Ponava is a municipal part and cadastral territory of Brno-Královo Pole, a city district of Brno, Czech Republic. The cadastral territory has an area of 1.6 km^{2}. The territory of today's Ponava was annexed to Brno in parts in 1850 and 1919. Ponava has been part of Brno-Královo Pole since November 24, 1990. About 6,800 people live here.

== History ==
The cadastral territory of Ponava was created during the reambulation of Brno, from the years 1966–1969, consisting, among other things, of changes in the cadastral division of Brno, as well as adjustments to the borders of Brno with the surrounding municipalities. It was created from parts of the cadastral territories Velká Nová Ulice and Červená, Královo Pole, Dolní Cejl and Horní Cejl. Its lands were therefore annexed to Brno in two stages: on July 6, 1850 (parts of Ponava belonging at that time to the cadastres of Velká and Nová Ulice and Horní Cejl and Dolní Cejl and on April 16, 1919 (part of Ponava belonging at that time to the cadastre of Králova Pole ). However, before July 1, 1979, Ponava had a different western border than it has today: it also included the entire ZSJ Dřevařská (today part of the cadastral territory of Veveří), on the other hand, it did not include the western blocks bounded in the east by Klatovská, Šumavská and Chodská streets. The territory of Ponava within the boundaries of 1979 was divided until July 31, 1976 between the municipal districts of Brno V (most of the cadastre) and Brno III (the southeastern part of the cadastre with almost the entire campus of the Mendel University Arboretum, both stadiums, the campus of TJ Tesla Brno and Bobycentrum. From August 1, 1976 to November 23, 1990, the entire territory of present-day Ponava belonged to the Brno V municipal district.

== Geography ==
The border with the cadastral territory of Veveří passes through Štefániková, Hrnčířská and Kounicová streets, with the cadastral territory of Žabovřesky through Kounicová street, with the cadastral territory of Královo Pole through Tábor, Domažlická, Kartouzská and Antonína Macka streets, and with the cadastral territory of Černá Pole through Pionýrská, Drobného and Třída generála Píky streets.

=== Description ===
The entire district has a distinctly urban character, the important Štefánikova Street passes through it, along which tram service is provided between the city center and the districts of Královo Pole, Medlánky and Řečkovice. Places of interest in the district are, for example, the Botanical Garden and Arboretum of the Mendel University of Agriculture and Forestry in Brno or the Za Lužánkami football stadium. In the east of the district there is the large Královo Pole shopping center.

=== Territorial divisions ===
The cadastral territory of Ponava is further divided into 6 basic settlement units.

| Basic settlement unit | Population |  |  |
| 2011 | 2021 | Change |
| Červený mlýn | 0 | 0 | +0% |
| Antonína Macka-Reissigova | 468 | 438 | -6.4% |
| Ptašínského | 3,850 | 3,762 | -2.3% |
| Skřivanova | 1,686 | 1,656 | -1.8% |
| Stadión | 4 | 9 | +125.0% |
| Staňkova | 733 | 952 | +29.9% |

== Demographics ==

As of the 2021 census, the population is 6,817, up 1% from 6,741 in the 2011 census. The population peaked at 10,866 in 1970.

§ Input data:
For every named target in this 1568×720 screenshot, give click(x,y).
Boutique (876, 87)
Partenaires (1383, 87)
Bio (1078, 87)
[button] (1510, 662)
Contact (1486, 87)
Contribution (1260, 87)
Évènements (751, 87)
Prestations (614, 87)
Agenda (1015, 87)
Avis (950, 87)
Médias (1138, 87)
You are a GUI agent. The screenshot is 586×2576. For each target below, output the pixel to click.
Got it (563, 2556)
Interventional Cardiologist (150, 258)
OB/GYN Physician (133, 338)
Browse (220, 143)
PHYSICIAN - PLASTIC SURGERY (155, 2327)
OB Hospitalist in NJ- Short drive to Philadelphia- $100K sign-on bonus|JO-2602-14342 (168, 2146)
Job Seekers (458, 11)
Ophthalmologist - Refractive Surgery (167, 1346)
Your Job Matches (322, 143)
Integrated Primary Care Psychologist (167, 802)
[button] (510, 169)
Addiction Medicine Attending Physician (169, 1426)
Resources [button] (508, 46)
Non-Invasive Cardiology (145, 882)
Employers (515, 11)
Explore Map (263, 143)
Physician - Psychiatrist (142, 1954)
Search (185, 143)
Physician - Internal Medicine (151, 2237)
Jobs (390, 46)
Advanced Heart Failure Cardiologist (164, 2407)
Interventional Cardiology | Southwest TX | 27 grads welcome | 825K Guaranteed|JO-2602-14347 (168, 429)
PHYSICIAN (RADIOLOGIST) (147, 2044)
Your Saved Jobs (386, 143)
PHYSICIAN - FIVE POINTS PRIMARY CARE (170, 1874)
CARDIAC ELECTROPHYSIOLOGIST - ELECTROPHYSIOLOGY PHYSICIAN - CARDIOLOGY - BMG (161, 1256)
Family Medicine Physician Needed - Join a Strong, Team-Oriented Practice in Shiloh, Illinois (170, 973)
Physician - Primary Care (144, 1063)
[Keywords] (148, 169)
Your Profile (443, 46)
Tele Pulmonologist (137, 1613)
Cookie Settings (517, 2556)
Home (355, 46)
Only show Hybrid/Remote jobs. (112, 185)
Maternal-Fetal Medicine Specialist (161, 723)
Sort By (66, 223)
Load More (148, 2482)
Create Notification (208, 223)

§ Problem details: From the table in the Ponava passage above, list every basic settlement unit whose population was lower in 2021 than in 2011.

§ Answer space: Antonína Macka-Reissigova, Ptašínského, Skřivanova